Yesterday my Facebook memory suggested a post of a sunrise I had taken some years ago, and of the six people who made a comment on the picture, five of them are dead. Time is out of joint. All my Bobs are floating on the surface when I really think I’d be better off if the old Bobs would just sink again, disappear again out to sea, drift over to Cape Charles, and let just one of me land a small Cessna on Salt Cay, flaps down, flying south before it gets too cold, just the one of me.
We had Princess Anne sandwiches, which are vegetarian, both Tim and me, and we talked about current projects, which we rarely do, but we also talked about the growing sense of urgency to get things out, to not die with some unpublished works still buzzing our brains at three am.
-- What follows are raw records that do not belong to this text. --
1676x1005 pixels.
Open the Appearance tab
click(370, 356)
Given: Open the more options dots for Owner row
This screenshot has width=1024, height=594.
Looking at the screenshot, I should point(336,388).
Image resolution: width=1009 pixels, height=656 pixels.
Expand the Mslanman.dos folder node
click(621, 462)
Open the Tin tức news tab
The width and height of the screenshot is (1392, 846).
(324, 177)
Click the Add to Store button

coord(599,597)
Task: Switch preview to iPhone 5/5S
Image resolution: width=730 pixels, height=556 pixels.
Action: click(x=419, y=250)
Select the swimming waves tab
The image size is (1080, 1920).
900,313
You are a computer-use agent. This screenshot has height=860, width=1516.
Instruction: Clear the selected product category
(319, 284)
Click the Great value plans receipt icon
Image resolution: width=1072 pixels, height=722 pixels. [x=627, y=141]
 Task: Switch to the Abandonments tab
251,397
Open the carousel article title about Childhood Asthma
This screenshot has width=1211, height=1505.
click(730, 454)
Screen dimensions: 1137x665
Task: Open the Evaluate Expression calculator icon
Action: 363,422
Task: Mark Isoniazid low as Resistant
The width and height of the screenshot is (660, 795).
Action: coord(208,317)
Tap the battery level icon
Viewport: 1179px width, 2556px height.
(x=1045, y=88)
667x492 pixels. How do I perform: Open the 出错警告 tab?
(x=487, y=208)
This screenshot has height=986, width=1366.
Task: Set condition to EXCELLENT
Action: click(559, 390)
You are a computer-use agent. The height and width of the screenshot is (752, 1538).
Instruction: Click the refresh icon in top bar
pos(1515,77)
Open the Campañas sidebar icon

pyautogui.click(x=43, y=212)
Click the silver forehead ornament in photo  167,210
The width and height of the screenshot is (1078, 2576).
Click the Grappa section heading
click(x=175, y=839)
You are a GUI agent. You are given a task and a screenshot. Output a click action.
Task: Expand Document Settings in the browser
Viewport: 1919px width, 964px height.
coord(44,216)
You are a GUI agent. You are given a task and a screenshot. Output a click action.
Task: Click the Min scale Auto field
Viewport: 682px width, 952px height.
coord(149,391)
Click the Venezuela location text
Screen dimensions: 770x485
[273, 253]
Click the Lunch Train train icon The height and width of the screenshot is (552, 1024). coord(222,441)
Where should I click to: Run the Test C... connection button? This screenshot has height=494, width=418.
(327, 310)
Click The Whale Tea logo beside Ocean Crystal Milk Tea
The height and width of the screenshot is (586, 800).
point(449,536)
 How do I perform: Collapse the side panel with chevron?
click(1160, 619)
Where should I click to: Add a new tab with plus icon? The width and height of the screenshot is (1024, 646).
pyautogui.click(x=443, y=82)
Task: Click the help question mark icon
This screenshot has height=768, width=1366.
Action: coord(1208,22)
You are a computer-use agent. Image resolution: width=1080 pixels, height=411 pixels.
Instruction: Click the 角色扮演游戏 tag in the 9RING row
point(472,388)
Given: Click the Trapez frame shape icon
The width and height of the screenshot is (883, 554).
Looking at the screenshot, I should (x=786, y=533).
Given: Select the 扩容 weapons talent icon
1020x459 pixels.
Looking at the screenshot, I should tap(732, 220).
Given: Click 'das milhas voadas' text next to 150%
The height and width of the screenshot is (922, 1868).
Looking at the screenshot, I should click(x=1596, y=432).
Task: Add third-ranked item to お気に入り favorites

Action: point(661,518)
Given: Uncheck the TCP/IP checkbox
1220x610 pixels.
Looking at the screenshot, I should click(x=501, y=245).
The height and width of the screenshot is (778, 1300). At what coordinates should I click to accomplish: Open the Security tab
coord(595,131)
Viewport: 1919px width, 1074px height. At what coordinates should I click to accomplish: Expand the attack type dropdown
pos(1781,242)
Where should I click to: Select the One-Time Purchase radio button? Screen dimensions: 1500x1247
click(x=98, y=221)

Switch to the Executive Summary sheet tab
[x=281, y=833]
We’re not popular enough for posthumous work, we decided, so everything is going to have to be moribundus at best.
Go ahead, look it up. It means “near death.” Perhaps a book of essays someday about all the people I have loved who left too soon. “Moribundus” by Bob Kunzinger, with an introduction by TS, still chasing donkeys on Salt Cay.
Dee’s voice was weak but way stronger than a few week ago. I have great admiration for people who fight. They take the “it is what it is” concept and push back on it. I hope I’m like that. I know I haven’t been. Part of that is I’ve been lucky, but a bigger part of it is I’m kind of disturbed. I’ve accepted that. Anyone who wants to spend a month on Salt Cay with donkeys has issues that even the poets won’t touch.
Anyway.
This morning at the Bay I almost called a friend of mine I hadn’t spoken to in long time but didn’t. I had no idea what to say. “What’s new?” he’d ask. “Not a lot,” I’d say, which is desperately pathetic when you think about it. It’s not like I saw him this morning; it’s been years. “How about you?” Nothing he’d say, maybe mention a new grandkid. We’d be silent for a minute with a few “it’s so great to hear your voice” comments, until I broke some silence with “Oh, I’m thinking of living with goats.” I like that I know he’d understand.
Listen: I have had one bad fucking month. Two months really. But you know what I remember? You know what surfaces when I let my consciousness stream over the days and weeks? A couple of calls from some old friends, from some people excessively important to me to just talk and laugh, to talk about music, about cats, about the sound geese make at dusk, about farms in Indiana and bears in Utah and Iowa’s Mississippi; about the beaches of Alligator Point and the long reach into the Great Lake out off of the North Coast. I like that that’s what I remember, because at night when it’s quiet, at three am when the tigers come and start gnawing on my stomach and sit their ass on my chest, It helps to know I might talk to someone again tomorrow.
I can tell them about the donkeys of Salt Cay and my plans to know them. Or about Coos Bay and how I can’t believe I was ever sixteen years old. It’s just not possible.